*PROBLEM 1*.
Retype the listing from the line that contains "Click the MemoryEditorMod title bar app icon" through the end of the listing, both ends included. Leave out the pictures.

*SOURCE DOCUMENT*.
________________
Since 1997, Kyle has been successfully integrating card solutions into all kinds of projects, large and small. In his free time, he likes to....actually, scrap that. He has no free time.

Who made the world's first photo ID?

Of all the things Canada has shared with the world, photo ID is probably the least recognized contribution.  Canada is a land of opportunity and invention, and not a nation that hoards the good stuff for itself. 

What else has Canada offered to the world?

  • Basketball (James Naismith)
  • Insulin (Dr. Frederick Banting)
  • Telephone (Alexander Graham Bell)
  • Time Zones (Sir Sanford Fleming)
  • Walkie Talkie (Hings and Gross)
  • Snowmobile (Joseph-Armand Bombardier)
  • Sonar (Reginald Fessenden)
  • Hockey (duh….)

… and the Nanaimo Bar (Edith Adams, in 1953).

William Notman was a celebrated photographer, born in Scotland but living in Montreal, who came up with the idea that generated the modern photo-identity card.  Large expositions in cities around the world all experienced the same problems properly identifying employees, exhibitors, press and officials who made trips to and from an exhibition site.  A signed card or pass was unsatisfactory as it could be transferred to someone else and fraudulently used to gain access.  The solution was called a “photographic ticket”, used for the very first time at the Centennial Exhibition in Philadelphia in 1876. The Exhibition, held in celebration of 100 years since the signing of the Declaration of Independence was attended by 10 million people from 37 countries over the course of 6 months.  William Notman developed this photographic ticket and was awarded the only gold medal of the Exhibition by British judges.
________________
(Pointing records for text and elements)
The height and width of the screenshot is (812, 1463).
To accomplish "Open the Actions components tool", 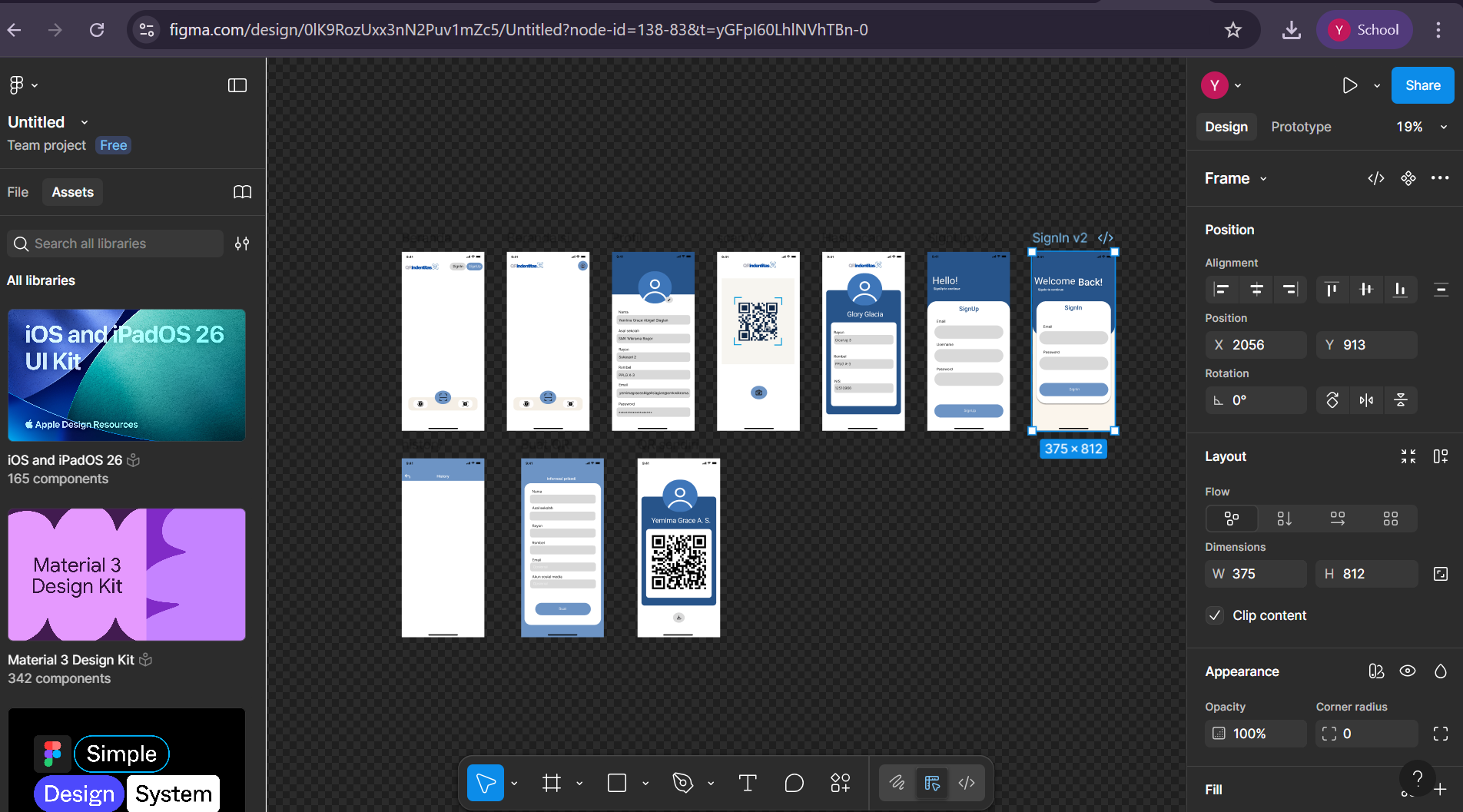I will (x=840, y=783).
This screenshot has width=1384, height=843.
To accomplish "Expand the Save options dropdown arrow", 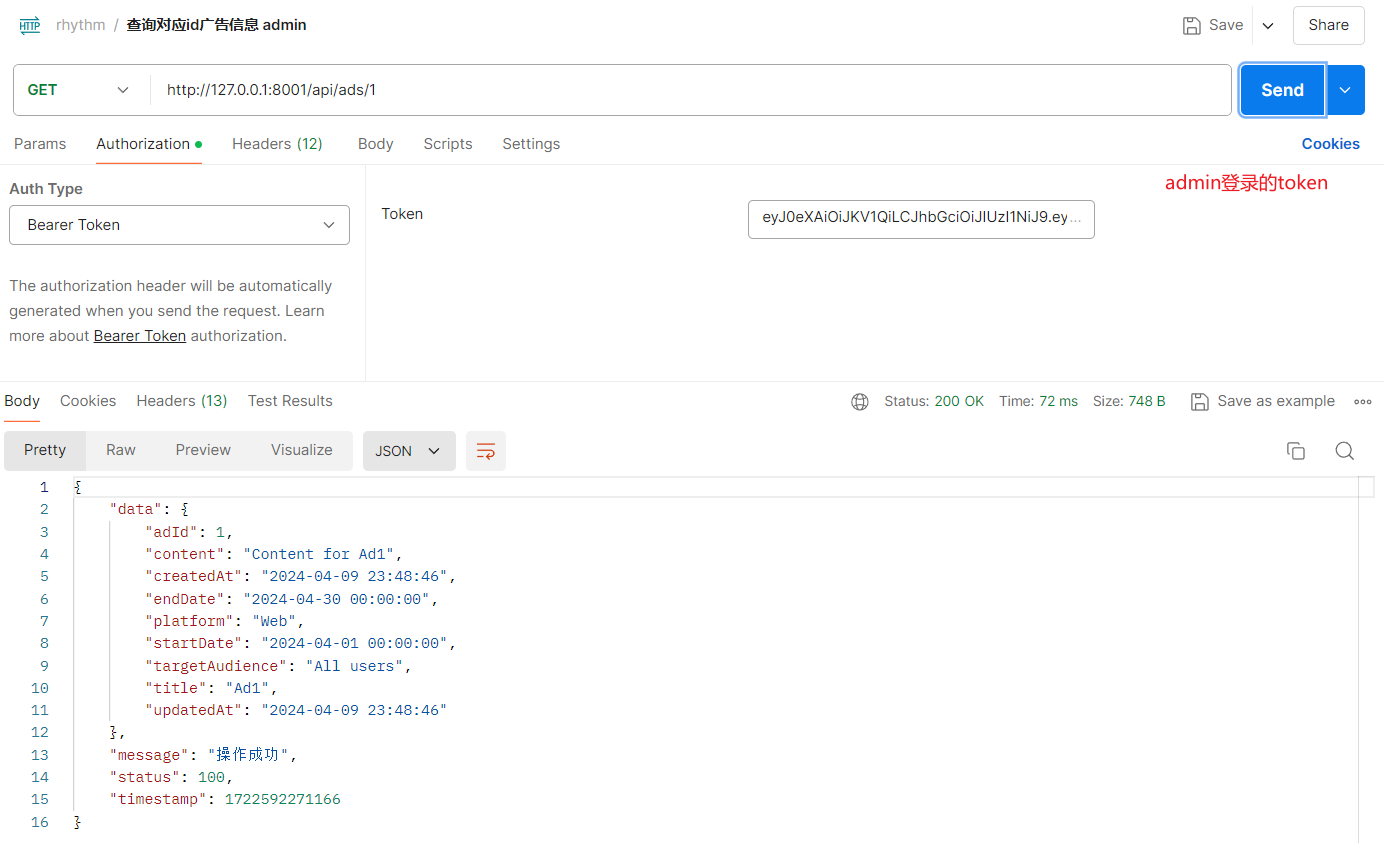I will [1268, 26].
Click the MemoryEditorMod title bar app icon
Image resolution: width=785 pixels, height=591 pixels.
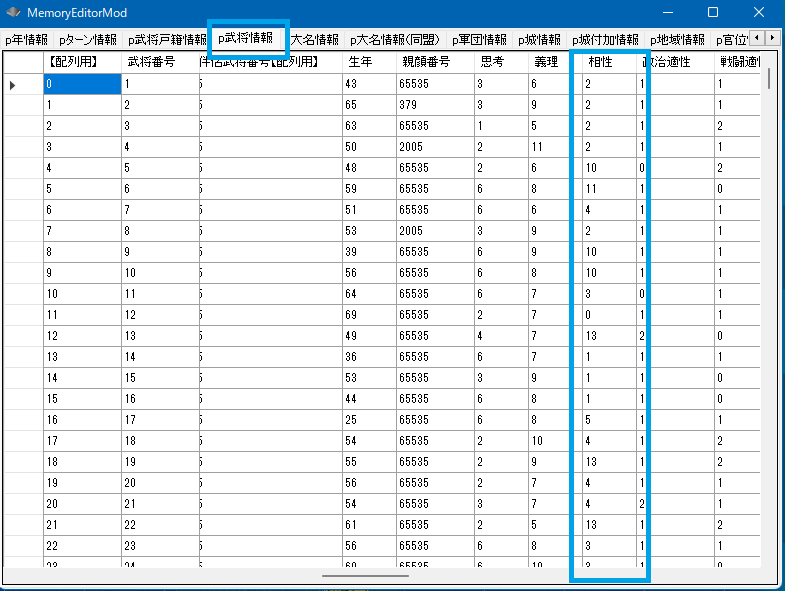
________________
*PROBLEM 2*.
Translate this sentence from the text on the first photo ID into French: "A signed card or pass was unsatisfactory as it could be transferred to someone else and fraudulently used to gain access."

*REPLY 1*.
Click the MemoryEditorMod title bar app icon
Image resolution: width=785 pixels, height=591 pixels.

*REPLY 2*.
Une carte ou un laissez-passer signé n'était pas satisfaisant, car il pouvait être cédé à une autre personne et utilisé frauduleusement pour obtenir l'accès.